* [Text segment]
↓↓↓
Personal introduction to RDBMS Normalization Forms with a taste of Formula 1
Published on July 18, 2024 by Erik Pillon
article post review
6 min READ
While developing software, is difficult not to acknowledge the central role that data (and databases in general) play in the overall architectural design of the system. Now more than ever, in the era of Big Data, data-intensive applications, and Data Lakes, this principle remains a cornerstone for every developer willing to design any type of application or software. It is therefore fundamental to create and organize data in a way that preserves integrity and avoids redundancy, allowing scalability and efficiency.
In Relational Databases, these principles go under the name of normalization forms, i.e., a set of principles and best practices that prevent data redundancy, operational anomalies, and inconsistency through systematic and standardized techniques governing database relationships and dependencies.
Normalization forms build upon each other in progressive steps, meaning that a database cannot be in a, let’s say, 3rd normalization form without being first in the 2nd normalization form.
While the schema above shows only until the 5th normalization form, it must be noted that the diagram could extend even beyond, but quite often all normalization forms that go beyond the 3rd normalization forms don’t offer any practical utility and are mostly interesting for academic purposes only.
1st Normalization Form (1NF) is about the atomicity of the entries and their unique identification. This eliminates repeating groups and ensures each field contains only one piece of information. 1NF is essentially telling us how (not to) use the principal keys (PK) in our database.
Let’s consider the case in which we have a table of Formula 1 drivers and their teams. A non-optimal usage of the unique key can lead to the following mispractice: a driver drives in the year X for a team, but the team can change with time. Specifying only the DriverId is therefore not enough for accessing the Team property.
We would like essentially to hold true the following
’’’ { DriverId } -> { Team } ‘’’
but unfortunately is not the case (a driver can be driving a Ferrari in 2024 and a McLaren in 2022). The solution to this problem is the redefinition of the unique key constraint (in this case DriverId AND Year).
Let’s consider now a second scenario, where the order in which data are presented yields secondary information about the drivers. In the following table, we see that the order in which the drivers are stored is implicitly ordered already by their championship ranking. This cannot happen and must always be fixed by simply defining a principal key in the table.
2nd Normalization Form builds on 1NF by ensuring that all non-key attributes are fully functionally dependent on the primary key. This means that there are no partial dependencies of any column on the primary key, eliminating redundancy.
Let’s consider the following case where we have in the same column information about the driver’s GP result of a given year and also information about the nationality of the driver. Driver nationality has indeed an explicit dependency on the Driver ID but has nothing to do with the GP in which the race was held. This creates a problem in case there’s a so-called insertion anomaly or deletion anomaly of an entry, allowing the possibility of a data inconsistency!
↑↑↑
* [Entries supplied]
↓↓↓
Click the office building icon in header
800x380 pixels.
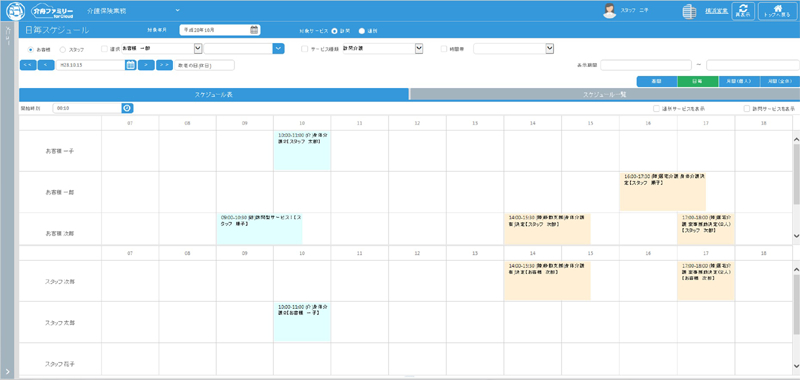click(x=689, y=11)
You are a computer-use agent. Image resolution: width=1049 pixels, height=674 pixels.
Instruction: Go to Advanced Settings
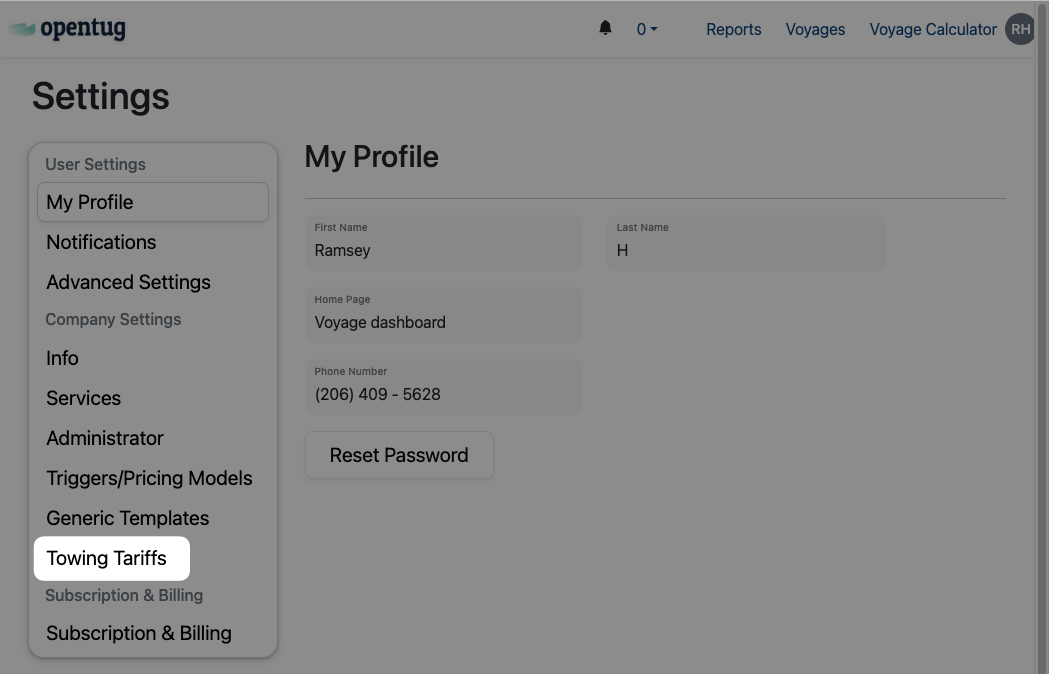(128, 282)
↑↑↑
* [Exercise requirements]
a) In the article on database normalization forms, what unique key solves the problem of a driver changing teams over time?
b) Continue the article on database normalization forms from the point where it stops.
The entries are separate from the article on database normalization forms.

* [Answers given]
a) The unique key is DriverId and Year together.

b)
3rd Normal Form (3NF) requires that all the attributes are not only fully dependent on the primary key but also non-transitively dependent. This means there are no transitive dependencies, where non-key attributes depend on other non-key attributes.
The problem, in this case, is that the last column (GPWinnerTeam) has an evident dependency on the column (GpWinner), creating the risk of data inconsistency in case of insertion or deletion anomaly. The above-mentioned problem can be fixed by simply splitting the two tables into their respective data structures, like in the following:
As I anticipated in the beginning, normal forms go way beyond the 3NF, but they’re mostly of academic interest and there’s little to none interest in normal database development to keep this order of normalization. But for the sake of curiosity, let’s anyway have a look to what we can find beyond the 3NF.
BCNF is a stricter version of 3NF where every determinant is a candidate key. It ensures that functional dependencies are resolved more rigorously, even in complex scenarios.
4th Normalization Form deals with multi-valued dependencies while the 5th Normalization Forms define a standardized way to work with joined tables.
When I first entered the world of database management, I was completely new to best practices, including the intricate world of normalization forms. Fortunately, a supportive work environment allowed me to dig into these concepts and encouraged me to share my findings. For people who know my background, will be no surprise the fact that most IT best practices and enterprise-level common solutions are still somehow obscure. Surprisingly to me, this is also the case for many young developers grinding their way into the dynamic world of startups. Unlike many other sectors, though, startups are renowned for their knowledge-sharing spirit and flat structure; I was, therefore, able to contribute significantly to my team’s efforts in better designing database schema changes. This journey has not only enhanced my skills but also enabled me to support my colleagues in creating optimized and high-performing RDBM environments.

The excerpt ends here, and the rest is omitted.